* [TEXTE PRÉSENTÉ]:
◆ ◆ ◆ ◆ ◆ ◆ ◆

Tous les ans, le canton reverse à la France voisine (Ain et Haute-Savoie) l’équivalent de 3,5 % de la masse salariale des frontaliers travaillant à Genève. Un régime très spécifique, même si en vertu d’une convention franco-suisse de 1966 c’est bien dans l’État où l’emploi est exercé qu’est normalement perçu l’impôt.
3,5% d’un côté, 4,5 % de l’autre
Sauf qu’après l’accord de 1973 avec Genève, la France a conclu un autre accord avec les autres cantons romands de Berne, Soleure, Bâle-Ville, Bâle-Campagne, Vaud, Valais, Neuchâtel et Jura. Et cet accord d’avril 1983 prévoit que la France reverse aux cantons non pas 3,5 % mais… 4,5 % de « la masse totale des rémunérations brutes annuelles des travailleurs frontaliers ».

◆ ◆ ◆ ◆ ◆ ◆ ◆

Relevés de localisation des mots et des éléments
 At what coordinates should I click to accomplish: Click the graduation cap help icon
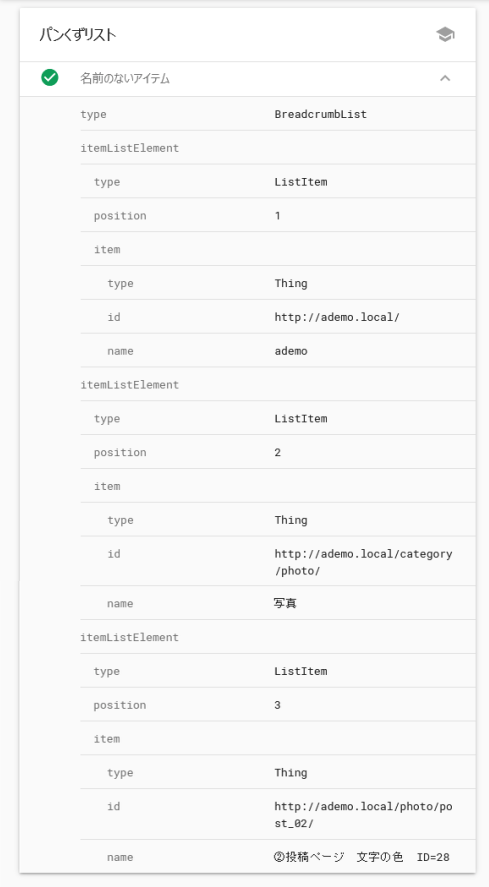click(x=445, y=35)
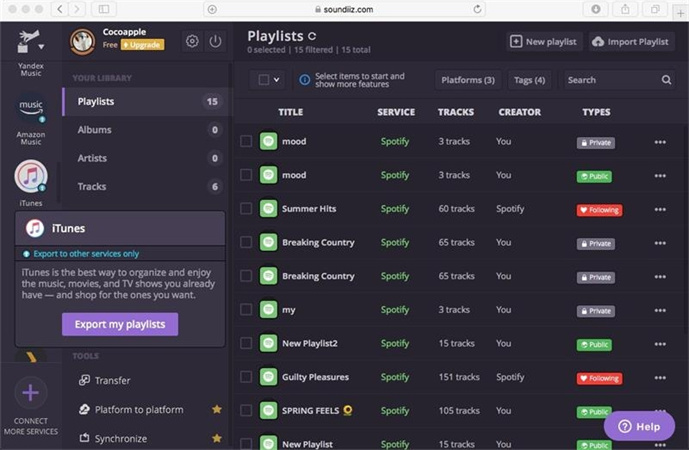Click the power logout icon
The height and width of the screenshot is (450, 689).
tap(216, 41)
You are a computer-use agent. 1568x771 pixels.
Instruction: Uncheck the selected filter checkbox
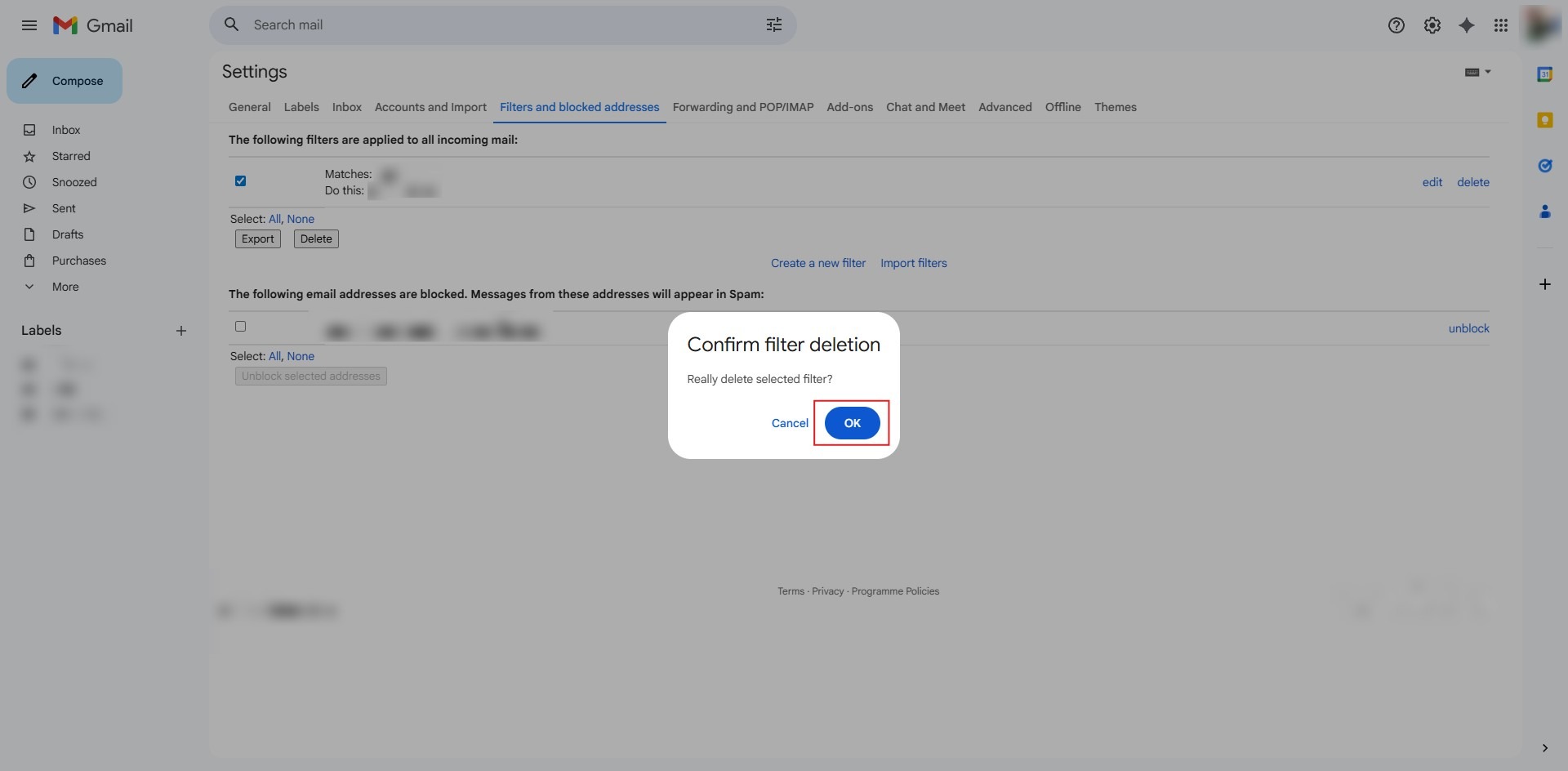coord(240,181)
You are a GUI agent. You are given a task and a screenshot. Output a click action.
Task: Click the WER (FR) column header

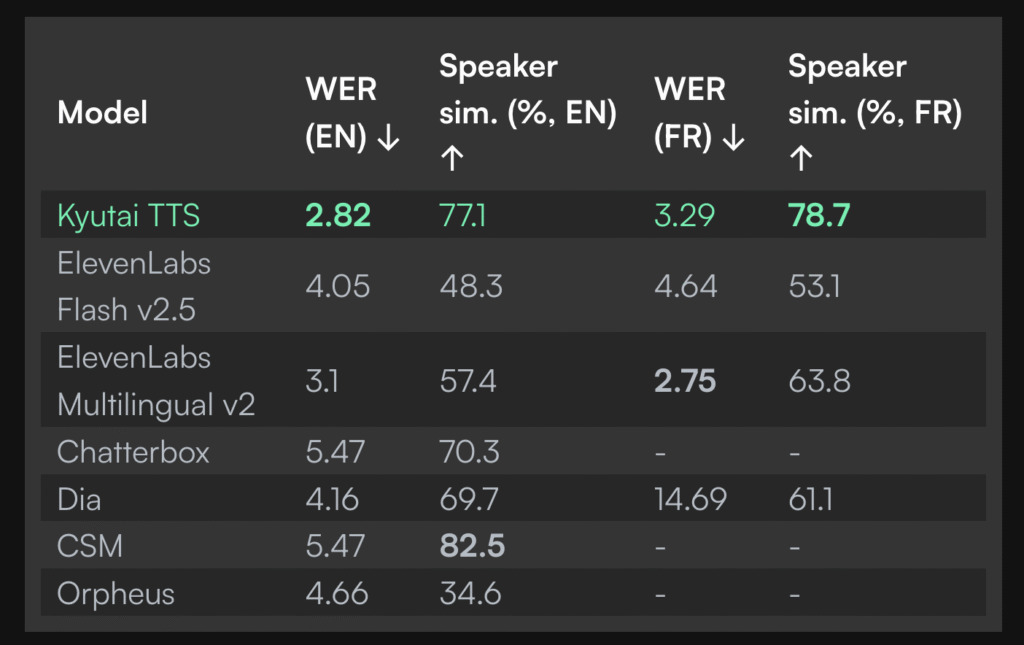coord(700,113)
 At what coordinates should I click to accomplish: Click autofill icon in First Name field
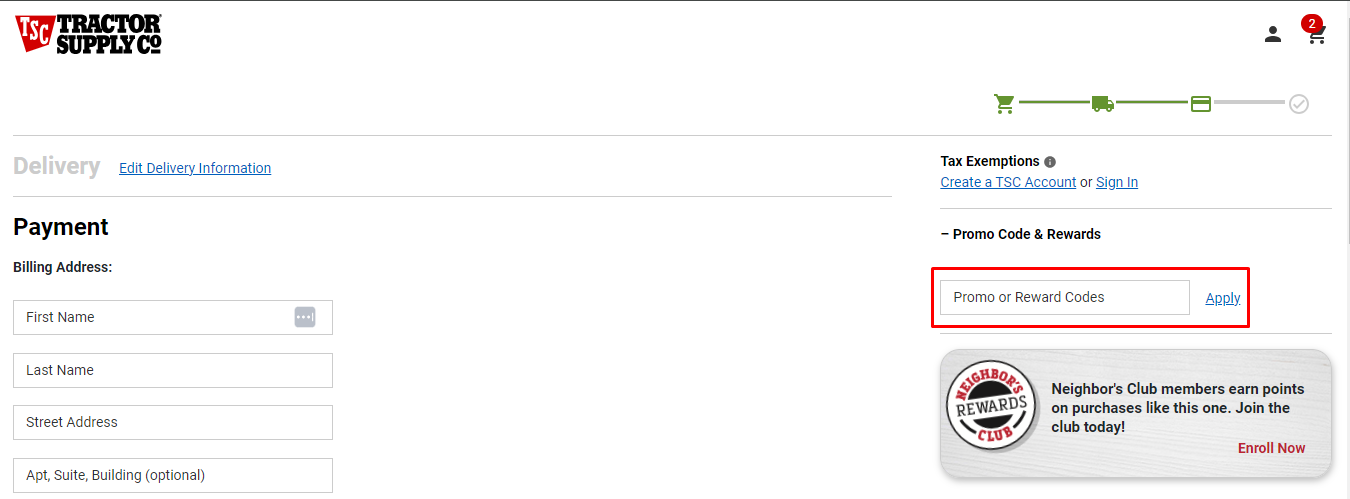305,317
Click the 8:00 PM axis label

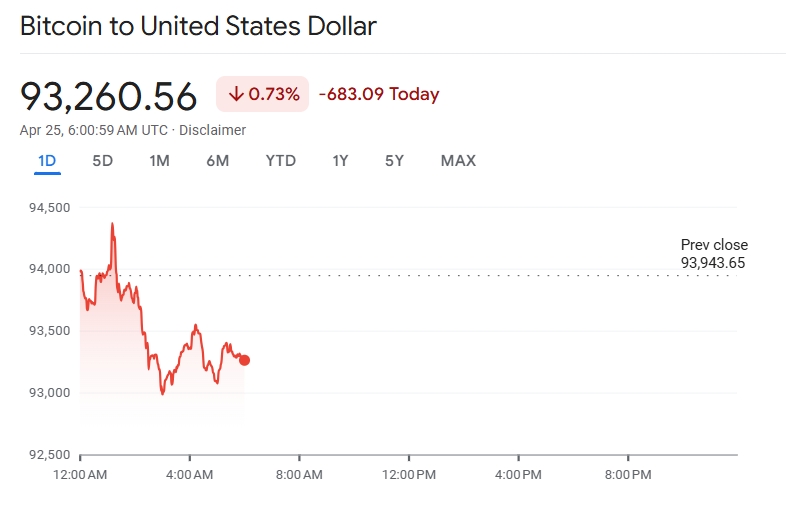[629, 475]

◆ ◆ ◆ ◆ ◆ ◆ ◆

* [CONSIGNES DE TRAVAIL]:
a - D'après le texte sur les frontaliers, quelle part la France reverse-t-elle aux cantons visés par l'accord d'avril 1983 ?
b - Recopiez à l'identique le passage du texte sur les frontaliers qui commence aux mots « Tous les ans, le » et s'arrête après « normalement perçu l’impôt. ».

* [RÉSULTATS ATTENDUS]:
a - 4,5 % de la masse totale des rémunérations brutes annuelles des travailleurs frontaliers.

b -
Tous les ans, le canton reverse à la France voisine (Ain et Haute-Savoie) l’équivalent de 3,5 % de la masse salariale des frontaliers travaillant à Genève. Un régime très spécifique, même si en vertu d’une convention franco-suisse de 1966 c’est bien dans l’État où l’emploi est exercé qu’est normalement perçu l’impôt.